Riservato a quanti vogliano immergersi in un tempo perduto ormai scordato, sospirare l’arrivo di un rito atavico che nel passato ogni paesano attendeva con trepidazione: l’uccisione del maiale e il concomitante calare della nebbia. Nonostante gli sforzi odierni di favorire il genocidio delle culture locali e popolari, entrambi erano, sono e resteranno nella nostra memoria l’espressione del novecento, quando una fetta di salame in una mano e di pane nell’altra rendevano più sopportabili anche le peggiori privazioni.
La nebbia fitta e bassa della pianura che trascina il paese fuori dal tempo e l’uccisione e l’immediata concia delle carni del maiale, che in questa zona ha tradizionale residenza, sono legati tra loro da un filo invisibile e indissolubile, come ingredienti della stessa ricetta, protagonisti della stessa sceneggiatura, di un tempo che scorre lentissimo quasi immobile, nella speranza che succeda qualcosa e avvertire la sensazione che niente succeda mai.
Tentare di rappresentare questa cerimonia con delicatezza senza considerarla una pratica brutale, sarebbe inattendibile, il sacrificio del maiale assume valenze altamente simboliche: è infatti la testimonianza dell’importanza sacra che la pratica occupa all’interno della società agricola scandendo la vita rurale e descrivendo il carattere tipico della cultura contadina ancora legata a questa tradizione millenaria ed espressione dell’identità e del modo di vivere il lavoro, la fatica, la campagna e la fede. In tutta la valle del po, seppure con accenti e dialetti differenti, il culto gastronomico del maiale è continuo argomento di discussione di tavola e di vita.
Il testamento del maiale, amplifica l’impatto sensoriale formato da memorie di parole e frasi, gesti e persone, sapori e odori come l’asprigna esalazione delle budella lavate con acqua bollente e aceto, la fragranza esotica della noce moscata e quella persistente dell’aglio necessarie per l’insaccatura del salame, “al gras pestà“ cioè il battuto di lardo di maiale da stendere sull’abbrustolita polenta, la pentola fumante che lentamente bolle per ore interminabili per cuocere gli ossi di maiale o il risotto col “pistum”(pasta di salem), meravigliosi odori di ricordi che non evaporano.

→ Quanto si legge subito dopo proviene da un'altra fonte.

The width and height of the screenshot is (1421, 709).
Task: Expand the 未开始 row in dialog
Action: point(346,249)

Immagini in bianco e nero, fotografie delle memoria forse sbiadite che appartengono con la forza dei rumori e dei silenzi, alla cultura contadina proteggendo il legame di appartenenza degli uomini alle proprie terre, nei quali il salame, il cotechino, “greppole” sono i nomi del gotha culinario legati al mondo degli insaccati e tutti appartenenti alla pianura padana terra generosa dispensatrice di ricette sublimi radicate nella civiltà contadina.
Oggi la macellazione segue norme igenico sanitarie e criteri ben precisi finalizzati ad ottenere la minore sofferenza dell’animale, dissipando quasi totalmente i saperi della storia gastronomica del maiale. Viene meno così anche la figura del norcino, questo artista del mestiere infatti tramanda solo verbalmente e solo alcune segreti delle sue conoscenze. Unicamente nella norcineria casalinga e un po’ carbonare e possibile assistere alle sue abilità tra le quali l’insaccatura e la legatura richiedono competenze e abilità impareggiabili.

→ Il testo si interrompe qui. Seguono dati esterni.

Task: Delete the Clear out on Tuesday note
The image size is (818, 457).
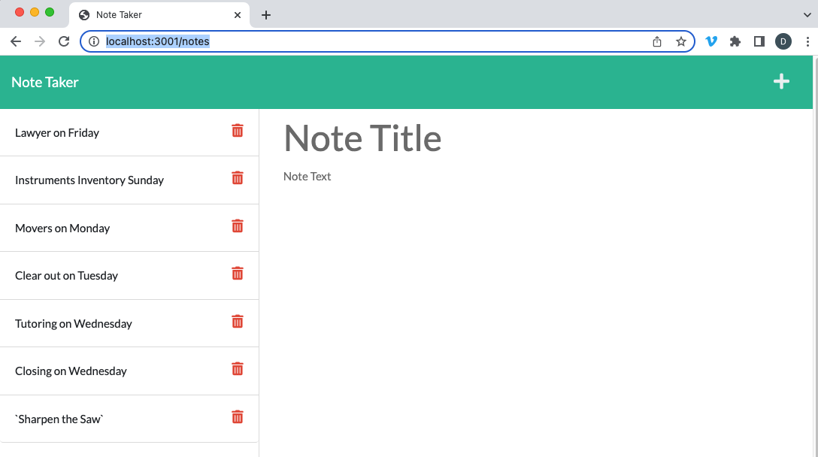Action: tap(237, 274)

Riscoprire le ricette tradizionali e i luoghi di lavorazione, recuperare prodotti “in via di estinzione” questa magia è possibile consumarla al “SaLtuario” della Grazie di Mantova dove recentemente è stata inaugurata la prima cotechineria d’Italia, dove è possibile degustare l’unico cotechino che ha ricevuto la denominazione comunale (De.Co) e confidando proprio nel nome della magnifica ubicazione in una celestiale pace dei sensi.